Even though Israelite thought regards God as the father of all by creation (Luke 3:38), it does not presume that all creatures are his "children."

It was left to Jesus to draw a line in the sand:

"Ye are of your father the devil, and the lusts of your father it is your will to do. He was a murderer from the beginning, and standeth not in the truth, because there is no truth in him. When he speaketh a lie, he speaketh of his own: for he is a liar, and the father thereof." (John 8:44)

Those who wish to stand on Jesus' side of the line can do so by emulating his standard of righteousness. They also will then become children of God:

"...blessed are the peacemakers for they shall be called sons of God." (Luke 6:35, Matthew 5:9)
"As many as are led by the spirit, these are the sons of God." (Romans 8:14)
"But as many as received him, to them gave he power to become the sons of God, even to them that believe on his name: Which were born, not of blood, nor of the will of the flesh, nor of the will of man, but of God." (John 1:12)

Those who do not wish to stand in this spiritual relationship with God are perfectly free to do so - that is their concern.

It is obvious that the term 'son of God' implies no particular manner of being born, or of divinity. John 10:34-36 clearly explains the usage of the terms 'god' and 'son of God' as applied to Jesus. These verses may be taken to exemplify what theologians have failed to grasp - that 'sonship' of God is not restricted to Jesus and that it is of a purely ethical and spiritual nature:

"Jesus answered them, Is it not written in your law, I said, Ye are gods? (Psalm 82:6)
If he called them gods, unto whom the word of God came, say he of him, whom the Father sanctified and sent into this world, Thou blasphemest; because I said, I am the Son of God?"

Surely there can be no greater authority to turn to than Jesus himself! On his testimony there were a number of 'gods', among whom were: Jeremiah (Jeremiah 1:9), Ezekiel (Ezekiel 2:7), Shemaiah, Elijah, and Moses (1 Kings 12:22, 17:24, 8:53). This differed from the pagan concept in that the men themselves had no claim to divinity.

The crucial difference between Jesus and other 'sons' was that Jesus was 'anointed' with plenipotentiary powers to be God's representative on earth and to speak and act in the name of the Father.

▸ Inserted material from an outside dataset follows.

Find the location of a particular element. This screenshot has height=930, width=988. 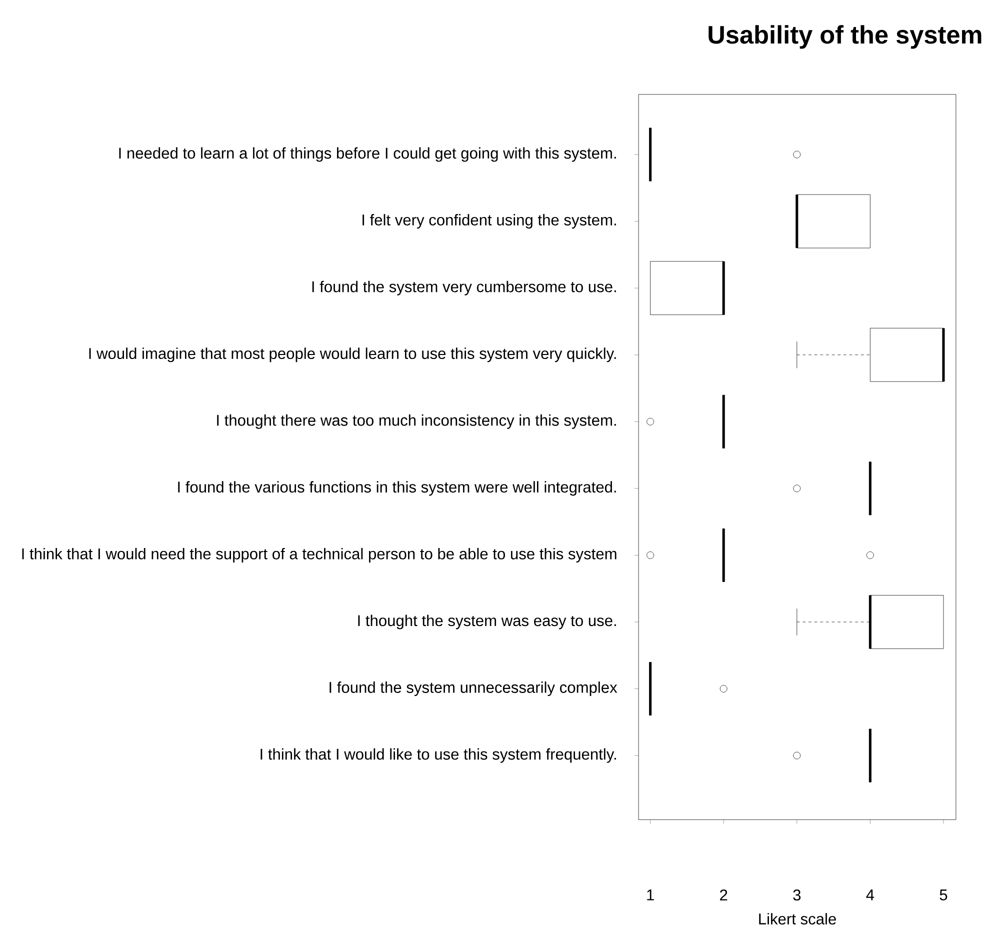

Jesus castigated the religious leaders of his time for not understanding their own scriptures. It could be argued that the Christian churches have a more serious case to answer. They ostensibly preach Jesus of Nazareth while, at the same time, through their doctrine, they misrepresent him and actually further the viewpoint of those who crucified him. The personality cult built up around the person of 'Jesus Christ' effectively destroys the central figure with far greater definition than the crucifixion itself accomplished.